Other strengths of the current study include the development of a comprehensive educational booklet aimed at raising patient awareness about potential issues, including oral problems. This booklet was created using the most up-to-date available resources, which have been approved by oncologists and dentists. It is a unique and thorough resource that educates patients on how to care for their mouths in eight areas: Mucositis, xerostomia (dry mouth), tooth decay, tooth pain and sensitivity, bad breath, osteonecrosis, and prescribed nutrition during the chemotherapy phase. Furthermore, providing specific oral care tools such as a soft toothbrush, dental floss, and appropriate toothpaste to study participants, along with teaching them how to use these tools correctly with the research team—and, in some cases, with the help of a dental replica—proved effective in helping patients understand the material and stay motivated.

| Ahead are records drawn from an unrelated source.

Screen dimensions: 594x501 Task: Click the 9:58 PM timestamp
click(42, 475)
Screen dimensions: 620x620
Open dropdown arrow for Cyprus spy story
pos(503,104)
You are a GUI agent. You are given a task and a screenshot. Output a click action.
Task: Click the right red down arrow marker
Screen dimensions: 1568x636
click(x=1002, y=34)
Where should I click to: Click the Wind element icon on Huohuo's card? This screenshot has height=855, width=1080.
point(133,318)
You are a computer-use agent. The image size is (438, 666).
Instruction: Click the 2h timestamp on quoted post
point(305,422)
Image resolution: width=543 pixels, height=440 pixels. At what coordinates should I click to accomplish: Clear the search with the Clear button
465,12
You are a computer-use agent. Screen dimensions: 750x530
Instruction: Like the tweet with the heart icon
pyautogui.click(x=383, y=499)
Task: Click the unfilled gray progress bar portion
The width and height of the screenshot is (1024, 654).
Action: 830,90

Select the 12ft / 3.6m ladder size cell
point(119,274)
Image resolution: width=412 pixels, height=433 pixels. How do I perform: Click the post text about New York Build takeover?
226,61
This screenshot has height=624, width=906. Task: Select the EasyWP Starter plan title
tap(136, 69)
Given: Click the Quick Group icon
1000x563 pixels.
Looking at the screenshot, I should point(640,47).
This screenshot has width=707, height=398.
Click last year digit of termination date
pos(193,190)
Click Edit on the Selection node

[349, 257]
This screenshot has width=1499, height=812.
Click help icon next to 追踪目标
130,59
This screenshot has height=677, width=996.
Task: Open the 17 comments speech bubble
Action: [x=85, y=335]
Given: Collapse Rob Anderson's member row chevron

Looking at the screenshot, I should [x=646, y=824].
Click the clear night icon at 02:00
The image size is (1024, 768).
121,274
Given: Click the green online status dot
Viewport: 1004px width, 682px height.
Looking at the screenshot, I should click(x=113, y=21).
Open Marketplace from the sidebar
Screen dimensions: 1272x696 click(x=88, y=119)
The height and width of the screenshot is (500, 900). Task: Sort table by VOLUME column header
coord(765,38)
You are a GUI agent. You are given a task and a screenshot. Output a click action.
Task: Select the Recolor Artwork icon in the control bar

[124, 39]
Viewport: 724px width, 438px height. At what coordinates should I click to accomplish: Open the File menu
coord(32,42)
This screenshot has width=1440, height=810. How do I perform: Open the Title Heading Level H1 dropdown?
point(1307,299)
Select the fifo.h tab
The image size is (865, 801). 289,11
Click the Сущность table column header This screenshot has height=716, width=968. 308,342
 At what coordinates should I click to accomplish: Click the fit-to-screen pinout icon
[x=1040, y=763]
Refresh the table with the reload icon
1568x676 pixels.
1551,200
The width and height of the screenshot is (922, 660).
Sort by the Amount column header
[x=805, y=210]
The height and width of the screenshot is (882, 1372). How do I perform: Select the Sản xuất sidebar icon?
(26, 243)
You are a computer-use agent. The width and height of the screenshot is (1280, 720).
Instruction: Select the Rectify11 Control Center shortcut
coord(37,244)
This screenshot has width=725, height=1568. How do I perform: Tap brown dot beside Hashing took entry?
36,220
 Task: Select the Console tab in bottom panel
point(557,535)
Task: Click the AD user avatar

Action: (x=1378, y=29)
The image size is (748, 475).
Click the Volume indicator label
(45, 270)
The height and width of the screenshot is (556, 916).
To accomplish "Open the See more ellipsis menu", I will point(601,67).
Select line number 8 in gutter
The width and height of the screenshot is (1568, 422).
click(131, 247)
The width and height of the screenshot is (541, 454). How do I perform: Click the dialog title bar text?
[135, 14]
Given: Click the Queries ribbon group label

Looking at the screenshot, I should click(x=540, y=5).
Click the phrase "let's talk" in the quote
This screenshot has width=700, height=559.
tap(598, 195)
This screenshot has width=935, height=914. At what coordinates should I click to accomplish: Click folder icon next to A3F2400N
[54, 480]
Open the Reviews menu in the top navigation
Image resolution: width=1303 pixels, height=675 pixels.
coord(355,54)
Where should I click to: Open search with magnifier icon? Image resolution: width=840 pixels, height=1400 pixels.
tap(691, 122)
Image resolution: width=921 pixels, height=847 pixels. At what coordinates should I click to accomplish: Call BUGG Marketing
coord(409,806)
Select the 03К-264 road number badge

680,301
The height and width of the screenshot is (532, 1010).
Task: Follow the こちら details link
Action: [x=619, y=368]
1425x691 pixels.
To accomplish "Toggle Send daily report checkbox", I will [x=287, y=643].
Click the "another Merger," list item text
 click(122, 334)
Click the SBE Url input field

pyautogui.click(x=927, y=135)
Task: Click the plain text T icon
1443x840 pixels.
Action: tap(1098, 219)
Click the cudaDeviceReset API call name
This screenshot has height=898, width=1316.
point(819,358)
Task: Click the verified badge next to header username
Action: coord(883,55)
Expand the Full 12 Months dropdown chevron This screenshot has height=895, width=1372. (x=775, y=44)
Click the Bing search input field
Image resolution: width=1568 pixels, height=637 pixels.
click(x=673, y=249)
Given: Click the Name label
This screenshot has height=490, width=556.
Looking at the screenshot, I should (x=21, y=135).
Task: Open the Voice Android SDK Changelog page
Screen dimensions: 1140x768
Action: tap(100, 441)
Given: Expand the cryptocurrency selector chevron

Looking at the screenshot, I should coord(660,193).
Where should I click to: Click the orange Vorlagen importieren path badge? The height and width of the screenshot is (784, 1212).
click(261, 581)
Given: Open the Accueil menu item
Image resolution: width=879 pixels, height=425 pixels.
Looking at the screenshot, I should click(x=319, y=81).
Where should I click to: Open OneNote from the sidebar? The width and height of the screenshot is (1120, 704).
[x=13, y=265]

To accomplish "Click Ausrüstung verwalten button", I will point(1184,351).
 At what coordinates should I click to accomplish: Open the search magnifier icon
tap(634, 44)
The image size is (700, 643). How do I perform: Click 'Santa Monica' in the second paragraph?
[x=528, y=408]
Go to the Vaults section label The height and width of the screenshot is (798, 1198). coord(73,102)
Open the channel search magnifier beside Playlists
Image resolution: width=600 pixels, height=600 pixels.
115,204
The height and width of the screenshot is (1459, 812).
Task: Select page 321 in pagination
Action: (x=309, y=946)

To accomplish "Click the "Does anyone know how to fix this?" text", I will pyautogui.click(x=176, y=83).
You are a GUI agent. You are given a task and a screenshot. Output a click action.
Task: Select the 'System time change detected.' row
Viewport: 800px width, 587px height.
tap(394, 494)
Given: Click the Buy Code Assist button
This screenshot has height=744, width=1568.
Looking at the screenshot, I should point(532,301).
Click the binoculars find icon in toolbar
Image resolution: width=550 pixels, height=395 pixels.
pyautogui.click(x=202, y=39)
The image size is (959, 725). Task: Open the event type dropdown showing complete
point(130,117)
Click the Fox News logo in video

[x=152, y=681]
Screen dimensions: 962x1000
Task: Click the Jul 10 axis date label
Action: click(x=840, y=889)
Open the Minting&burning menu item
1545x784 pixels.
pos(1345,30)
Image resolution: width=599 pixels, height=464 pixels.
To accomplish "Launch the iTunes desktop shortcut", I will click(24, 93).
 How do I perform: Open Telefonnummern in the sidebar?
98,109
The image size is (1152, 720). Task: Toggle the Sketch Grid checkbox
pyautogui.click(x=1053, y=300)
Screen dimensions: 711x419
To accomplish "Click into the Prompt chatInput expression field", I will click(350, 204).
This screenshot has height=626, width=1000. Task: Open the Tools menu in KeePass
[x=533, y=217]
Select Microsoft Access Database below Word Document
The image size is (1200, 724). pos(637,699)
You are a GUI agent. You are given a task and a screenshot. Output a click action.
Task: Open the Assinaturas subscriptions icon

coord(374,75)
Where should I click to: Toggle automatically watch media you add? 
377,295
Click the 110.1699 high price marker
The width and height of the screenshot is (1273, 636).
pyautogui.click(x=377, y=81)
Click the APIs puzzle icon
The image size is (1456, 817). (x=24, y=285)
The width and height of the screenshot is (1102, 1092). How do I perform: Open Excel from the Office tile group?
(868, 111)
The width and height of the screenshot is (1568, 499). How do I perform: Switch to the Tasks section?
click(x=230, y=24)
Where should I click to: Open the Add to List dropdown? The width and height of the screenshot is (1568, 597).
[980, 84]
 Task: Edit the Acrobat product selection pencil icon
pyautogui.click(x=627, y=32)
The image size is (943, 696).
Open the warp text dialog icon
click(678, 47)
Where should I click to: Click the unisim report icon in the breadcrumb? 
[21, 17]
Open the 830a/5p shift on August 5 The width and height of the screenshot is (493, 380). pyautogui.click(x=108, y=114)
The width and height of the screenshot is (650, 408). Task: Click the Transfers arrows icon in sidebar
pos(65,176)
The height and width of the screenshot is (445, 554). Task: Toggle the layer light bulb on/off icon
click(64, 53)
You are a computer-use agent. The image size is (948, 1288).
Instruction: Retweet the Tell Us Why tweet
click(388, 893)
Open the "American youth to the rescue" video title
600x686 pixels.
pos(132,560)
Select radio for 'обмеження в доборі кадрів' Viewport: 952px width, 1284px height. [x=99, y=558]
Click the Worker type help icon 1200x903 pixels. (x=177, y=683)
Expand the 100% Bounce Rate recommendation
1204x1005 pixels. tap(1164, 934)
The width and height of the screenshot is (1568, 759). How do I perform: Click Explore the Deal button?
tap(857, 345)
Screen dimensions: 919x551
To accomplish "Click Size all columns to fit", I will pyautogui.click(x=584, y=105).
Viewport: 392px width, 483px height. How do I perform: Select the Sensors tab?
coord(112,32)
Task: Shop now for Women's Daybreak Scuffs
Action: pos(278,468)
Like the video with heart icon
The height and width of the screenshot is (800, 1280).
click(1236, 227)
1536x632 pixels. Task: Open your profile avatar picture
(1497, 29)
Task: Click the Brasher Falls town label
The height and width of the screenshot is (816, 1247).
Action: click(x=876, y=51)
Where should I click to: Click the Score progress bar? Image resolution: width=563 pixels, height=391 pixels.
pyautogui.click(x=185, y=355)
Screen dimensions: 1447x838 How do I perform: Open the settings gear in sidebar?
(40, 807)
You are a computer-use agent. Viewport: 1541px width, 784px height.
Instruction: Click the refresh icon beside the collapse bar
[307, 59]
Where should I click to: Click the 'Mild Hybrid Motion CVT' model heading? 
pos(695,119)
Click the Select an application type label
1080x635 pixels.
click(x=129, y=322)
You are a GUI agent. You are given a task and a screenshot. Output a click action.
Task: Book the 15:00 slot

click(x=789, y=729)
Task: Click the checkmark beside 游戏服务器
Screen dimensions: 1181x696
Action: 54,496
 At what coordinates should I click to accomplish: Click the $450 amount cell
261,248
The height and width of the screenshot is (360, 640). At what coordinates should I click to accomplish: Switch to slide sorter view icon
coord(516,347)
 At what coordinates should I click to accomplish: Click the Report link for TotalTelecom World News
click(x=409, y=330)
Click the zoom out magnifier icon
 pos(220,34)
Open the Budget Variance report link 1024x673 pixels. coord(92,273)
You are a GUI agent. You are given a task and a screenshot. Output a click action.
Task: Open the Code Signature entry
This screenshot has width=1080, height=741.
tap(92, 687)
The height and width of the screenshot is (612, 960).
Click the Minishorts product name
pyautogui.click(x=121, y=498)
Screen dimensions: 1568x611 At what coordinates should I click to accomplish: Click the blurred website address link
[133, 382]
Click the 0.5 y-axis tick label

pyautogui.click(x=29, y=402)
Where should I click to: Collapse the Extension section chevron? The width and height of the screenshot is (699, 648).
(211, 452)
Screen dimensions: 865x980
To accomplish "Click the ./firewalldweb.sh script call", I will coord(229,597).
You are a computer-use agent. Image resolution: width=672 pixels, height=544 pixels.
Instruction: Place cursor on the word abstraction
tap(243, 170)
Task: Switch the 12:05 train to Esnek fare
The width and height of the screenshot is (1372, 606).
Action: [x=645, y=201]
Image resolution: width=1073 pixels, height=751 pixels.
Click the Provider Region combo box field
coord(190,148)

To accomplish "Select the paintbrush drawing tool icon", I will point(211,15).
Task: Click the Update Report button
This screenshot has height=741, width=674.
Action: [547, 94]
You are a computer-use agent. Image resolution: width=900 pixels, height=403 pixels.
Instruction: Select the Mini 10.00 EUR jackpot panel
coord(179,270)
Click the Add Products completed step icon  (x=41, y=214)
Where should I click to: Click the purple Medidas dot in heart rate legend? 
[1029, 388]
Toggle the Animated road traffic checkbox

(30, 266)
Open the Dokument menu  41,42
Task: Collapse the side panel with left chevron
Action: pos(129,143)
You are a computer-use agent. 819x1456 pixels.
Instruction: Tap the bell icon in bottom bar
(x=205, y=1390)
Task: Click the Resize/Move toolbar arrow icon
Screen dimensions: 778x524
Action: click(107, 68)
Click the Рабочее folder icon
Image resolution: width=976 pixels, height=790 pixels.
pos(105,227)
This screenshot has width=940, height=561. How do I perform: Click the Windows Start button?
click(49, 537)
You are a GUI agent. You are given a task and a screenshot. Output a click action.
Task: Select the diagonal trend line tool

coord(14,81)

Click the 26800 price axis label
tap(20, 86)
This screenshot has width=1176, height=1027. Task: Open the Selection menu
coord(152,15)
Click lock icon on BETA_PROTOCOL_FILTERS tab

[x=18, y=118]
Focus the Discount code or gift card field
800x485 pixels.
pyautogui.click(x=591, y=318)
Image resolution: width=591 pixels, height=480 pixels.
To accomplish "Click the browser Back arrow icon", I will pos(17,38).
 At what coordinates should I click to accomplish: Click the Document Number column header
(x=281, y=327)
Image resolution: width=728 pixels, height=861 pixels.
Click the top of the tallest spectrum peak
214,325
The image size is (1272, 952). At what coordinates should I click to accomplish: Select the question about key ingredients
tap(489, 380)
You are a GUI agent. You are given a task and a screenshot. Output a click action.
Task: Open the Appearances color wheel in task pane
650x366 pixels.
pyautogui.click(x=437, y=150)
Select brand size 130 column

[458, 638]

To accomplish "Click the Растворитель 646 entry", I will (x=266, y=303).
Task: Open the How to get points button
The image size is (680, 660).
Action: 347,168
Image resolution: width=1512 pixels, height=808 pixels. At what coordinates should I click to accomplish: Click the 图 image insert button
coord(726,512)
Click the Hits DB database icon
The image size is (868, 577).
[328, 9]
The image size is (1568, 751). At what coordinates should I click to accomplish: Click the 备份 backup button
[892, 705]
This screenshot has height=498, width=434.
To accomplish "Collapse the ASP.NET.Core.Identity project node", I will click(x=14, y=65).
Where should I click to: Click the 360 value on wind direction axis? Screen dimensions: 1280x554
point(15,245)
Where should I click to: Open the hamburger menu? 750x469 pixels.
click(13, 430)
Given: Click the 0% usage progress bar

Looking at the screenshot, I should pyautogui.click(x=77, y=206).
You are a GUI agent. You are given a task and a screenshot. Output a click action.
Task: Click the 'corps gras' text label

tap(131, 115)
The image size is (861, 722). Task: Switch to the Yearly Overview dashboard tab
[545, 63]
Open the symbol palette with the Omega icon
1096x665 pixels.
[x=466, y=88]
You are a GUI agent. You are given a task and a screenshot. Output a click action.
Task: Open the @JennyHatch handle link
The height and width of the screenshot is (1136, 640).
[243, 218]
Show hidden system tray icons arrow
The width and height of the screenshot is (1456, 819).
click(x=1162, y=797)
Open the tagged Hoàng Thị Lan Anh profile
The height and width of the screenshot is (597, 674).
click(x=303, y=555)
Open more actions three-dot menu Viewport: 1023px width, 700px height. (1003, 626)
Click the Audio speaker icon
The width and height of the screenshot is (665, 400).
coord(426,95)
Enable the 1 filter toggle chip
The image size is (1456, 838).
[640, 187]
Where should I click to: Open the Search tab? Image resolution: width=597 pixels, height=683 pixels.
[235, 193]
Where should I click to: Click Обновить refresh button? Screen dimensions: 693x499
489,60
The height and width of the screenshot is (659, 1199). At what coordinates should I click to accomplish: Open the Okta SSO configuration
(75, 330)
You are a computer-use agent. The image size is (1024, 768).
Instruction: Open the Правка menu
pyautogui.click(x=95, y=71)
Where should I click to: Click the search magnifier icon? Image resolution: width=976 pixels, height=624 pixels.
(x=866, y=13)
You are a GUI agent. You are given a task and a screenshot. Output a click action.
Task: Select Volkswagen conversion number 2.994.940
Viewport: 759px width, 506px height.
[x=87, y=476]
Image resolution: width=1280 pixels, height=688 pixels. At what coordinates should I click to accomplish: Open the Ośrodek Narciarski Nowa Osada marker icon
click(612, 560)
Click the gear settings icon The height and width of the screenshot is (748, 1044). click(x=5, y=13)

Moreover, the involvement of a dentist to implement appropriate interventions in necessary situations is one of the most valuable aspects of this study. This sets the current study apart from others conducted in the field and underscores the critical role of the treatment team, especially the dentist, in managing the care of these patients.
5.1. Limitations
The limitations of this research are related to the sample population and the time frame, which restrict the generalization of the results to other groups. Economic conditions may also influence access to dental services. While this study was conducted over a relatively short period, it is recommended that future research be conducted over longer periods to better assess the outcomes. Regarding the professional role of dentists in managing oral difficulties, it is clear that a team approach contributes to successful treatment for this patient group. This study highlights the significant role of the treatment staff, particularly dentists, as crucial and influential factors in managing oral infections and planning for the treatment of mucositis. Strengthening the team approach to managing these patients' issues could enhance treatment efficiency, improve patient survival, and enhance their quality of life. Therefore, it is essential to continue exploring these collaborative efforts.